- **WHAT YOU NEED TO DO**:
Pick out every line in the entries below that contains the string "size" and copy each of those lines. The match is case-sensitive.
**** MATERIAL FOR THIS EXERCISE
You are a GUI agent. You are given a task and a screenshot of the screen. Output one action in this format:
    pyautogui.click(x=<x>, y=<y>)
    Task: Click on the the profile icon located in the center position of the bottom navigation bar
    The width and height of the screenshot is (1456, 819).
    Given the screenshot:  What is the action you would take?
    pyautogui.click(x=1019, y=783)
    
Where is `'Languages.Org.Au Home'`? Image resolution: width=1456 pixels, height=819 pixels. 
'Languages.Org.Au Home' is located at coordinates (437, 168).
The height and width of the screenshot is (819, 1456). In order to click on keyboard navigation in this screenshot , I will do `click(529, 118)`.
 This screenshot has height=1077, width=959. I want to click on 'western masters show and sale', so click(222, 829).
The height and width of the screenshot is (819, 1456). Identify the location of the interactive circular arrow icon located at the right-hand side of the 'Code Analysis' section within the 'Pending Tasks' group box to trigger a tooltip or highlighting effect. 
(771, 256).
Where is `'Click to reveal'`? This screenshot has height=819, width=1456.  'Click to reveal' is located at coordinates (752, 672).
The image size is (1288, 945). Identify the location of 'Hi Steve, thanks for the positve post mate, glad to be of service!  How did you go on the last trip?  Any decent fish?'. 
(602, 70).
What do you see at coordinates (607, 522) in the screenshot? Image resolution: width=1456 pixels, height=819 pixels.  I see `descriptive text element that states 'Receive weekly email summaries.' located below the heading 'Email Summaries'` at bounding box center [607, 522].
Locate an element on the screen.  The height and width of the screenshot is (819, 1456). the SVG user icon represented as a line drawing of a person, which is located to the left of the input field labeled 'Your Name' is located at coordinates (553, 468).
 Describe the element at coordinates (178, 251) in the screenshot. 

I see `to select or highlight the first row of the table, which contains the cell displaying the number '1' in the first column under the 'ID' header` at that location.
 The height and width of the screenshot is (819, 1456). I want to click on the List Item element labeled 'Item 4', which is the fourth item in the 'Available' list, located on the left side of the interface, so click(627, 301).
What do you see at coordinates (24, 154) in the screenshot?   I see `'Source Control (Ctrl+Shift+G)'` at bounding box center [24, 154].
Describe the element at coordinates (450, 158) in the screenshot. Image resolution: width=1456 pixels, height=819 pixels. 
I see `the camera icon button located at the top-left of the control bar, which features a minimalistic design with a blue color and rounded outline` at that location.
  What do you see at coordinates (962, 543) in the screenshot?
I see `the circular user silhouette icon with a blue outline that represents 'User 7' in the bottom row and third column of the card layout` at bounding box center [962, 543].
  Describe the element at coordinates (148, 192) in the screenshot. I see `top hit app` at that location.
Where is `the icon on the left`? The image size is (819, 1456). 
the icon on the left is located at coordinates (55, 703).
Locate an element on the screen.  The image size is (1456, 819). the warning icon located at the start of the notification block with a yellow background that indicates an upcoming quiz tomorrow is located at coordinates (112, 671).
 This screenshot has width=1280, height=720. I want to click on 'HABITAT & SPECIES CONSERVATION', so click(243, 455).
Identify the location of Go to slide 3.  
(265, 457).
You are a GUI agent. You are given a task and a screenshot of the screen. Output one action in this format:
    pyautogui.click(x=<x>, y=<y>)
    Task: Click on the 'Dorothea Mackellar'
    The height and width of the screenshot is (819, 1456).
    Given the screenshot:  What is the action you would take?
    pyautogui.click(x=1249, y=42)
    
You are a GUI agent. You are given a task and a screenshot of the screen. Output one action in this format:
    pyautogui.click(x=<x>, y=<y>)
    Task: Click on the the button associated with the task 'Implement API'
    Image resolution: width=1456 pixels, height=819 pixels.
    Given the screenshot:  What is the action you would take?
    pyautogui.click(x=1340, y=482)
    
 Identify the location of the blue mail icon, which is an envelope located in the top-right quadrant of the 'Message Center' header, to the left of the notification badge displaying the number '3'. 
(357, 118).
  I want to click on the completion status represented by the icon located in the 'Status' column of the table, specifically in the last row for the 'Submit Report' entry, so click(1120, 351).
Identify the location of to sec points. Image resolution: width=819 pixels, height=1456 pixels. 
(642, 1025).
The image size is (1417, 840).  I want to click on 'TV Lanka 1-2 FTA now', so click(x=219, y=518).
********
- **RESPONSE TO THIS EXERCISE**:
The image size is (1288, 945). Identify the location of 'Hi Steve, thanks for the positve post mate, glad to be of service!  How did you go on the last trip?  Any decent fish?'. 
Where is `the icon on the left`? The image size is (819, 1456). 
Locate an element on the screen.  The image size is (1456, 819). the warning icon located at the start of the notification block with a yellow background that indicates an upcoming quiz tomorrow is located at coordinates (112, 671).
The image size is (1417, 840).  I want to click on 'TV Lanka 1-2 FTA now', so click(x=219, y=518).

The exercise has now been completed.